The doctor rushed into the room and cried, “Oh! Oh!” several times and then whined, “hurry, hurry, we need Cesarean.” The horror that spread across my mother’s face was beyond description. The calm exterior she always possessed was rapidly diminishing; and yet, she encouraged that “everything will be alright.”
I was wheeled down a corridor on a steel gurney covered with a thin, white sheet. At the door the staff told my parents that they needed to say good-bye. With tears running in rivulets down my face, I told them I loved them, to care for my children and to tell my husband that I loved him. That is when I was escorted into the horror chamber, and the thick metal doors with wire mesh windows were shut behind me, leaving those I loved behind.
The white enameled walls were very clean. The smell of disinfectant was pungent and stung my nose. To my left were sharp scalpels and silver scissors. Fluffy white cotton, rolls of gauze and other sundry items were placed on a table next to me.
The anesthesiologist sat me up, my legs were outstretched and my stomach was rolled up in a hard ball in front of me. I was ordered not to move. I felt cold liquid splashing down my naked back, and then the sharp prick of a needle sinking into my spine. The baby inside my belly shifted in rebellion to its forced position. The doctor missed his intended mark. Immediately upon the puncture of the second needle a powerful shock ran up my left leg, and I let out a yell. “Don’t move!” I was commanded by the faceless being behind me.

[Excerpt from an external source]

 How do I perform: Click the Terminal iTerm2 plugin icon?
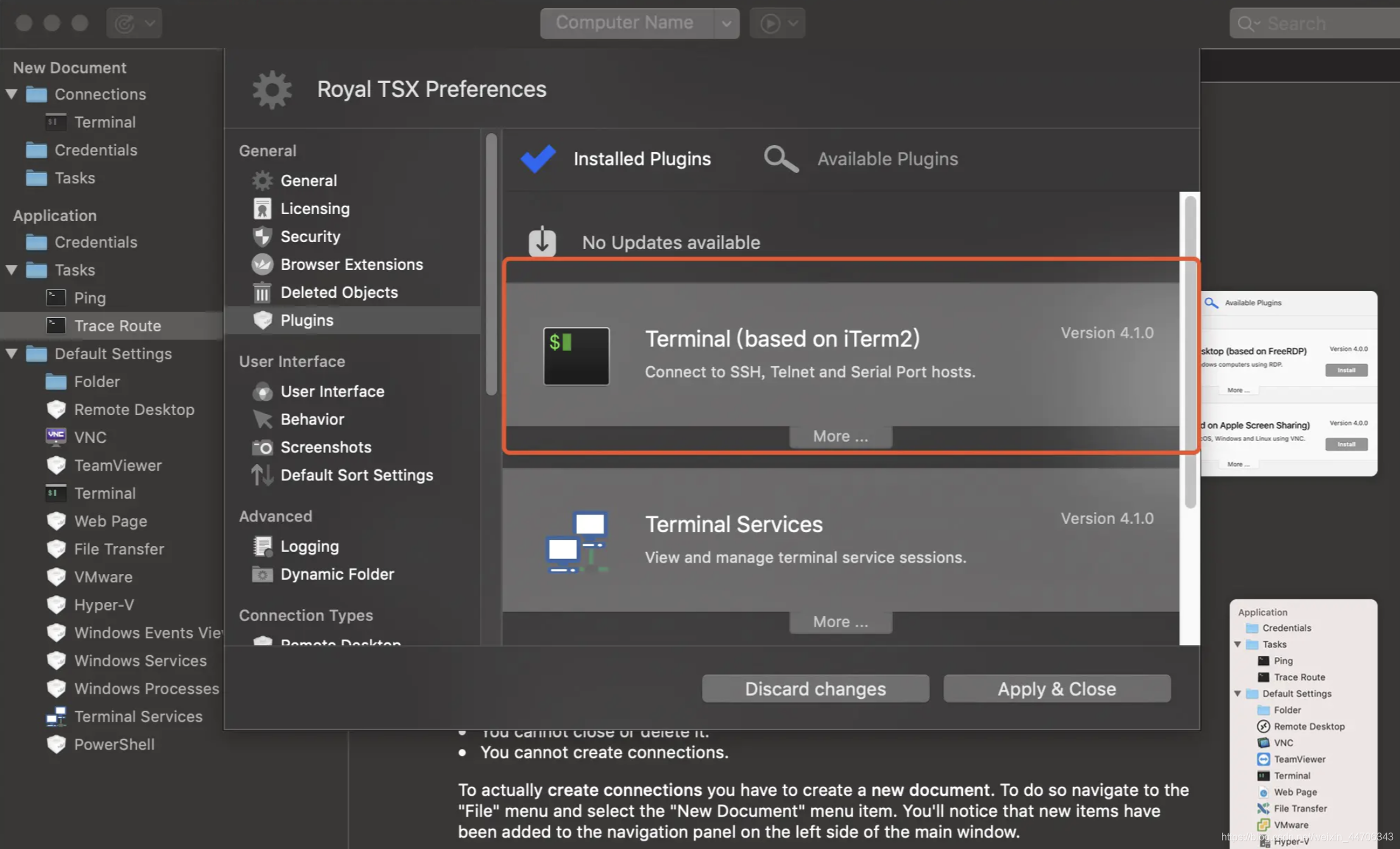coord(576,356)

Nurses gently laid me down. I had no sensation of any kind in my lower extremities. I could see my legs, but they didn’t seem to belong to me. I was utterly and hopelessly helpless.

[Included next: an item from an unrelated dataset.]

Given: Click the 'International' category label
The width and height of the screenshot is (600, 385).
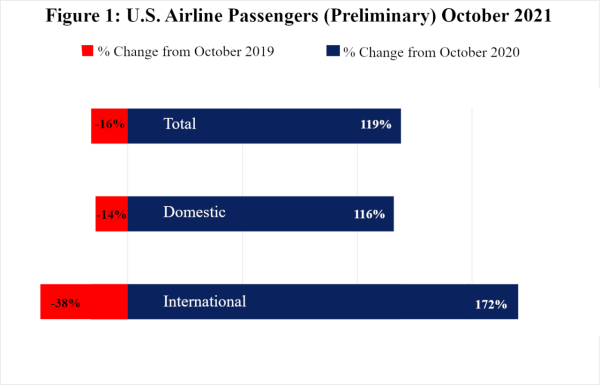Looking at the screenshot, I should 205,302.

Nurses were running around giving each other orders. The assisting physician laid my left arm to a board and inserted another IV into my forearm, then strapped my right arm to a second board and wrapped it with a tight green band. As I looked to my right, I could see my parents gazing through the little wire-meshed window at me in horror.

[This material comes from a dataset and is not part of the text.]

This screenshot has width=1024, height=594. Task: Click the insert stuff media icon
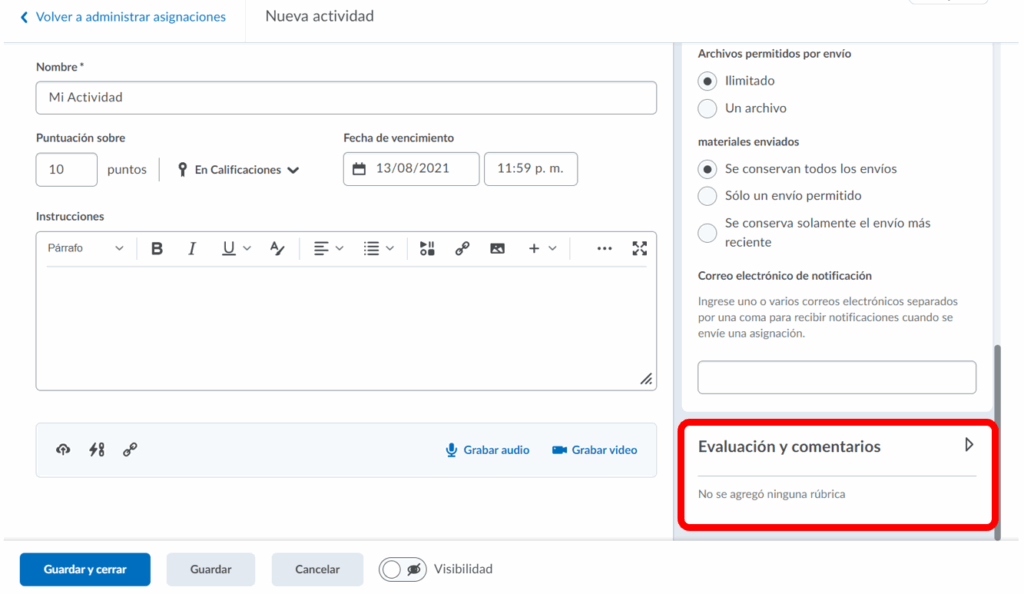[427, 249]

I could hear the steady falling of air pressure hissing as my heart beat through the tight band on my right arm. The doctor pulled a long clear tube about one inch in diameter and strung it over my face where it fell into some container above my head. A white curtain was draped across my chest on two long metal poles to hide the horror from my eyes.
Although I was numb, I felt the pressure of the scalpel on my lower abdomen as it slid across to make an incision. The doctor pulled and tugged, and then the gurgling of my own blood shot across the tube that was above my face. The roar of the vacuum continued as the blood was sucked up. I became nauseated as the tugging continued on my abdomen.
The mask less face of the physician sneezed spraying liquid across my open body. Doctors and assistants were calling out numbers when I heard, “Oh my God, help me, I’m dropping him.” There was a frantic rush, the assistants were grabbing for the baby. Tears ran down my face, but I could not call out because of my dry cottony mouth.
I was helpless as I lay there. I envisioned my long awaited delivery dropped to the floor in a slimy mess. However, my fears were quickly relieved when the doctor held a beautiful tiny human being at my side and congratulated me on the arrival of my baby boy. My dreams, my hopes and the reality of that little human life held out before me were a pleasurable ending to a horrifying ordeal. That night Matthew James made an entry into the world. A world of cold, harsh white reality, of metal steel and prickling needles.